Data items:
# # # # # # #

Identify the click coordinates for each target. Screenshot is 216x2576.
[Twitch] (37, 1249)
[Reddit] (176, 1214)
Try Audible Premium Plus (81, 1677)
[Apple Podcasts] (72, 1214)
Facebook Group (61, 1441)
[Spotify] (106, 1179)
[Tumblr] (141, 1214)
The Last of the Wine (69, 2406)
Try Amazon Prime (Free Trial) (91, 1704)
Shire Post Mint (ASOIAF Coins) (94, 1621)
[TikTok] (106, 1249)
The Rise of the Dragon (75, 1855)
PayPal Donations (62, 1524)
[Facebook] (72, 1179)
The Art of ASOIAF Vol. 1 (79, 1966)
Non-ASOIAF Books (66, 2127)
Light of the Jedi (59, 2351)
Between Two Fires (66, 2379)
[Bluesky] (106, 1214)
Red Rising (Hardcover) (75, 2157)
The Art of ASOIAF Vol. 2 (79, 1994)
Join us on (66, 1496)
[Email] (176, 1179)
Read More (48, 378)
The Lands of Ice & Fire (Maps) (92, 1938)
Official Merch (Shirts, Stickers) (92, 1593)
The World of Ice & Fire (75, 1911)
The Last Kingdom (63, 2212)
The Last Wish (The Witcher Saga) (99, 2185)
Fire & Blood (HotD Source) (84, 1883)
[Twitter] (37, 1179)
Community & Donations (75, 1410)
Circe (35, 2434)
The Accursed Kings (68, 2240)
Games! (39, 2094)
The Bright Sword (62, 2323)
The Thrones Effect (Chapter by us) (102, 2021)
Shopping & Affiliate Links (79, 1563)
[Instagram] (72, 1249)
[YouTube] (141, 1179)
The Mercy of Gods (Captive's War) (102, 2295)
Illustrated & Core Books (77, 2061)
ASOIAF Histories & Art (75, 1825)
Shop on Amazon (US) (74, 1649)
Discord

# # # # # # #

Go through the records above, find each line with the string "ASOIAF", and copy it.

> Solution to this exercise:
Shire Post Mint (ASOIAF Coins) (94, 1621)
The Art of ASOIAF Vol. 1 (79, 1966)
Non-ASOIAF Books (66, 2127)
The Art of ASOIAF Vol. 2 (79, 1994)
ASOIAF Histories & Art (75, 1825)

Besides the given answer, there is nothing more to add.